[PROBLEM TO WORK ON]
Copy the passage from the Gaussian elimination and pollutant model text word for word, starting at "Consider a very" and ending at "units of tonnes.".
··· QUOTED TEXT ···
For the rest of the pivots, the number of operations for a remaining \(k \times k\) matrix is \(k^{2} - k\).

The following is obtained when all the operations are added up:

\[\begin{split}\begin{array}{l} (1^{2}+\ldots +n^{2}) - (1+\ldots +n) \\ \\ = \frac{n(n+1)(2n+1)}{6} - \frac{n(n+1)}{2} \\ \\ = \frac{n^{3}-n}{3} \\ \\ \approx O(n^{3}) \end{array}\end{split}\]

As one can see, the Gaussian elimination is an \(O(n^{3})\) algorithm. For large matrices, this can be prohibitively expensive. There are other methods which are more efficient, e.g. see Iterative Methods.

Problem One

Consider a very simple three box model of the movement of a pollutant in the atmosphere, fresh-water and ocean. The mass of the atmosphere is MA (5600 x 10\(^{12}\) tonnes), the mass of the fresh-water is MF (360 x 10\(^{12}\)tonnes) and the mass of the upper layers of the ocean is MO (50,000 x 10\(^{12}\) tonnes). The amount of pollutant in the atmosphere is A, the amount in the fresh water is F and the amount in the ocean is O. So A, F, and O have units of tonnes.

The pollutant is going directly into the atmosphere at a rate P1 = 1000 tonnes/year and into the fresh-water system at a rate P2 = 2000 tonnes/year. The pollutant diffuses between the atmosphere and ocean at a rate depending linearly on the difference in concentration with a diffusion constant L1 = 200 tonnes/year. The diffusion between the fresh-water system and the atmosphere is faster as the fresh water is shallower, L2 = 500 tonnes/year. The fresh-water system empties into the ocean at the rate of Q = 36 x 10\(^{12}\) tonnes/year. Lastly the pollutant decays (like radioactivity) at a rate L3 = 0.05 /year.
··· DATA SHOWN ···
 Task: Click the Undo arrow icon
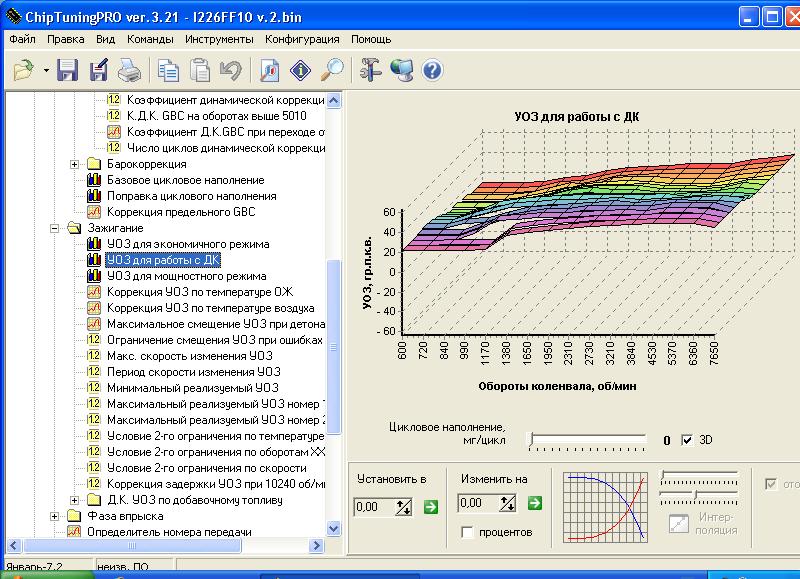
···
[IN RESPONSE]
Consider a very simple three box model of the movement of a pollutant in the atmosphere, fresh-water and ocean. The mass of the atmosphere is MA (5600 x 10\(^{12}\) tonnes), the mass of the fresh-water is MF (360 x 10\(^{12}\)tonnes) and the mass of the upper layers of the ocean is MO (50,000 x 10\(^{12}\) tonnes). The amount of pollutant in the atmosphere is A, the amount in the fresh water is F and the amount in the ocean is O. So A, F, and O have units of tonnes.